◆ **PROBLEM DETAILS**:
Rewrite the records below, changing each "Image resolution" to "Screen size" and leaving every other word as it is.

◆ **INPUT ROWS**:
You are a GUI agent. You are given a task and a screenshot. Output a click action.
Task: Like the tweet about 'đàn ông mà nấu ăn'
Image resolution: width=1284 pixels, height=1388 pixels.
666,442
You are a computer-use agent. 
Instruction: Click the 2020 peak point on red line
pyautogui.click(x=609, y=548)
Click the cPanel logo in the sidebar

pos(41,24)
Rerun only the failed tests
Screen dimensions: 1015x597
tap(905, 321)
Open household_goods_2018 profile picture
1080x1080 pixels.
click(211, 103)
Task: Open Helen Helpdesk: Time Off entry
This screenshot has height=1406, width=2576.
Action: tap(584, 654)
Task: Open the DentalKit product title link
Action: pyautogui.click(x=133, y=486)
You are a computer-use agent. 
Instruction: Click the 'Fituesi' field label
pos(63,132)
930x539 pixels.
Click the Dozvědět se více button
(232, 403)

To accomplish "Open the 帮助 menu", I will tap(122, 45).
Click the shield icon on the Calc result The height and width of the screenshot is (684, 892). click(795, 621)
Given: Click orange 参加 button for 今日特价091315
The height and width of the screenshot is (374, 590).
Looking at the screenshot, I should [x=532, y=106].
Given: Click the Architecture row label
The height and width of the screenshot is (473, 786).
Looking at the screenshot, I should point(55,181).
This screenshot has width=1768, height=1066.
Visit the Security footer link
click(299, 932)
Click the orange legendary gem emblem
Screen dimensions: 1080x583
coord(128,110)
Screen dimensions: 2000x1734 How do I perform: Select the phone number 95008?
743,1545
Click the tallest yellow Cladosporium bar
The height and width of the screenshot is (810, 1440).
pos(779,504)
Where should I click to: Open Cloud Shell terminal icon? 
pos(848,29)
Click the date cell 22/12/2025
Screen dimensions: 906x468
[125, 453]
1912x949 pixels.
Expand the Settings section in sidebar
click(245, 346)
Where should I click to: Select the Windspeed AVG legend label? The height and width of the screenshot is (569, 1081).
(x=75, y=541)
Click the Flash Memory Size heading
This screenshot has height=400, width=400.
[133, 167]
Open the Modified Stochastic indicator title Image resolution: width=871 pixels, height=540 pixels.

◆ **REPLY TO THE EXERCISE**:
You are a GUI agent. You are given a task and a screenshot. Output a click action.
Task: Like the tweet about 'đàn ông mà nấu ăn'
Screen size: width=1284 pixels, height=1388 pixels.
666,442
You are a computer-use agent. 
Instruction: Click the 2020 peak point on red line
pyautogui.click(x=609, y=548)
Click the cPanel logo in the sidebar

pos(41,24)
Rerun only the failed tests
Screen dimensions: 1015x597
tap(905, 321)
Open household_goods_2018 profile picture
1080x1080 pixels.
click(211, 103)
Task: Open Helen Helpdesk: Time Off entry
This screenshot has height=1406, width=2576.
Action: tap(584, 654)
Task: Open the DentalKit product title link
Action: pyautogui.click(x=133, y=486)
You are a computer-use agent. 
Instruction: Click the 'Fituesi' field label
pos(63,132)
930x539 pixels.
Click the Dozvědět se více button
(232, 403)

To accomplish "Open the 帮助 menu", I will tap(122, 45).
Click the shield icon on the Calc result The height and width of the screenshot is (684, 892). click(795, 621)
Given: Click orange 参加 button for 今日特价091315
The height and width of the screenshot is (374, 590).
Looking at the screenshot, I should [x=532, y=106].
Given: Click the Architecture row label
The height and width of the screenshot is (473, 786).
Looking at the screenshot, I should point(55,181).
This screenshot has width=1768, height=1066.
Visit the Security footer link
click(299, 932)
Click the orange legendary gem emblem
Screen dimensions: 1080x583
coord(128,110)
Screen dimensions: 2000x1734 How do I perform: Select the phone number 95008?
743,1545
Click the tallest yellow Cladosporium bar
The height and width of the screenshot is (810, 1440).
pos(779,504)
Where should I click to: Open Cloud Shell terminal icon? 
pos(848,29)
Click the date cell 22/12/2025
Screen dimensions: 906x468
[125, 453]
1912x949 pixels.
Expand the Settings section in sidebar
click(245, 346)
Where should I click to: Select the Windspeed AVG legend label? The height and width of the screenshot is (569, 1081).
(x=75, y=541)
Click the Flash Memory Size heading
This screenshot has height=400, width=400.
[133, 167]
Open the Modified Stochastic indicator title Screen size: width=871 pixels, height=540 pixels.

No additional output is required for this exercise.